Ruby Best Practices: The Best New Ruby Blog (This Year)
It's pretty rare I recommend new blogs to follow on Ruby Inside. Not because I don't like them - I link to their posts all the time! - but because it's hard to tell if a new blog is going to keep going and be worth your while.
Well, the Ruby community has a new blog in its midst that's proving to be a must-read - Ruby Best Practices. It's a must-subscribe (RSS feed) for Rubyists who want to get a good overview of what a collection of Ruby gurus believe and think about Ruby and how she should be written.
Like Ruby Inside, the Ruby Best Practices blog was launched (back in April) as a side project relating to a forthcoming book - Gregory Brown's Ruby Best Practices (pre-order it from Amazon here) in this case. The book attempts to give readers an insight into how to "use Ruby the way Rubyists do" for developing beautiful APIs and DSLs, using functional programming ideas, and adopting useful Ruby idioms and styles.
Gregory wanted the accompanying blog to be a group blog and back in March he put out a call for people to apply. It launched in April with James Britt, Kirk Haines, Robert Klemme, Jeremy McAnally, Sean O’Halpin, Magnus Holm and Lakshan Perera on-board and most of the posts ever since have been pretty interesting. I'd particularly recommend Gregory's Reading Ruby's Standard Library for Fun and Profit, Robert Klemme's Control flow features and readability, and James Britt's Solve the problem, not just a problem for starters.

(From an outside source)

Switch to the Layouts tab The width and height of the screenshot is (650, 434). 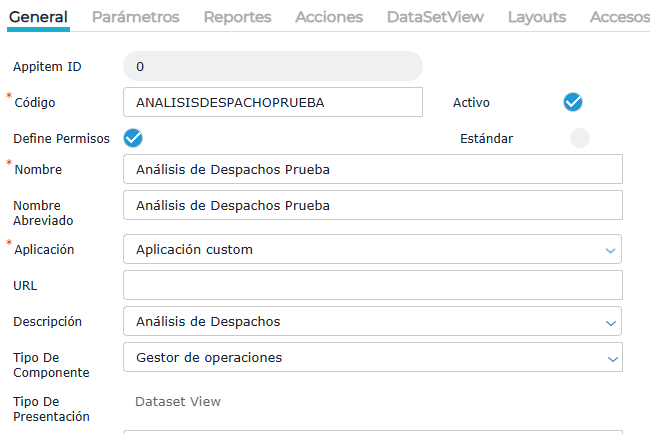536,17
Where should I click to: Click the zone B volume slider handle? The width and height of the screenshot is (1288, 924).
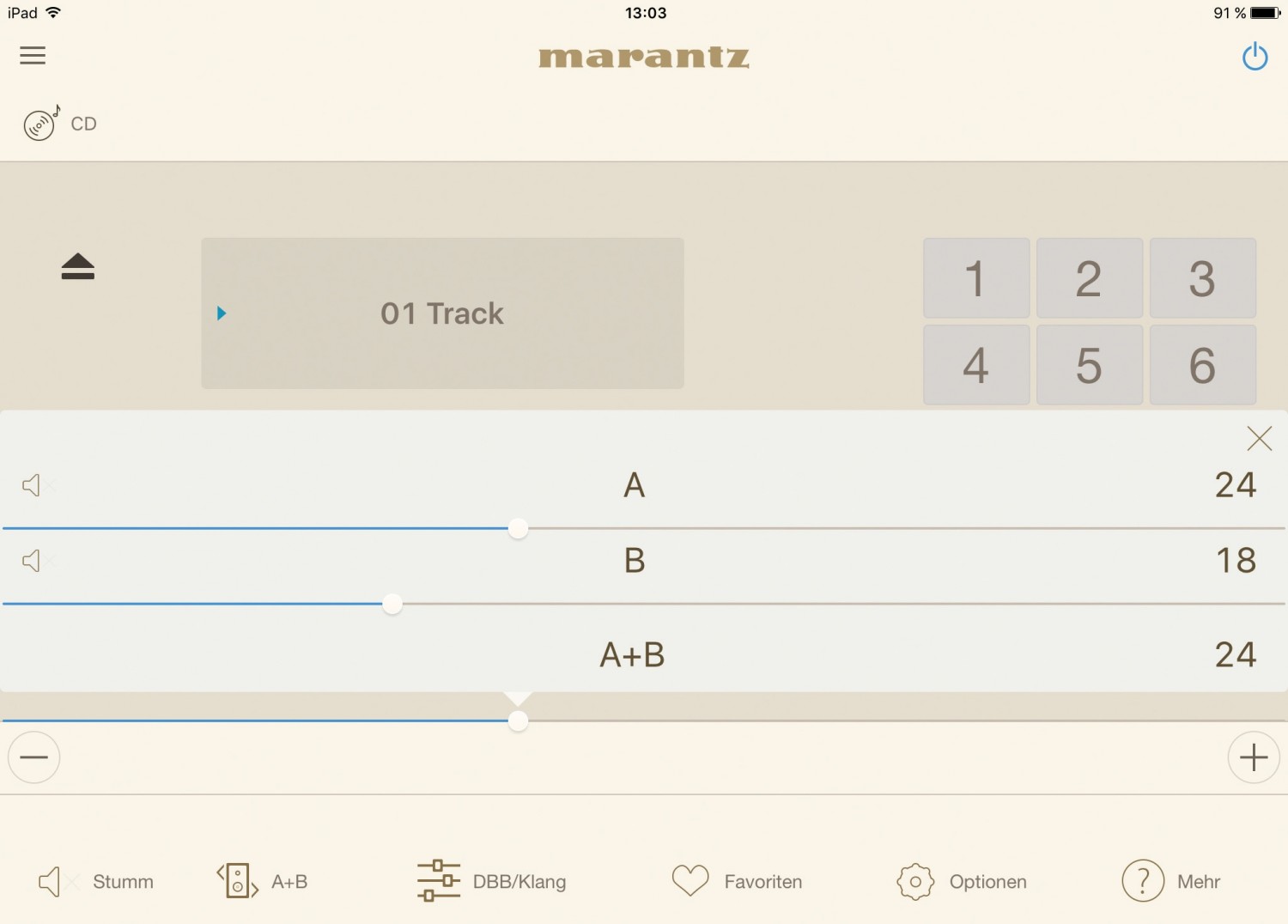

The only downside, and the reason this endorsement still feels like a gamble to me, is that of the eight writers, only 3 have posted at all, and for the last ten posts it's just been Gregory Brown and Robert Klemme back and forth. But.. I reckon if they can get some more subscribers, buzz, and if people can see the promise in a multi-user blog like this in the Ruby community, I suspect those other writers will either come out of the woodwork with some killer articles, or enough people will be begging Gregory for a slot or to accept guest posts that we won't have to worry too much.